*** Begin section ***
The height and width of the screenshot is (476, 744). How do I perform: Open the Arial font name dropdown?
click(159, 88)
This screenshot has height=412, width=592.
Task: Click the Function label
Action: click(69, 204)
*** End section ***
* **Task to carry out**
Emit the records above again, exactly, with no line skipped.

* **Solution**
The height and width of the screenshot is (476, 744). How do I perform: Open the Arial font name dropdown?
click(159, 88)
This screenshot has height=412, width=592.
Task: Click the Function label
Action: click(69, 204)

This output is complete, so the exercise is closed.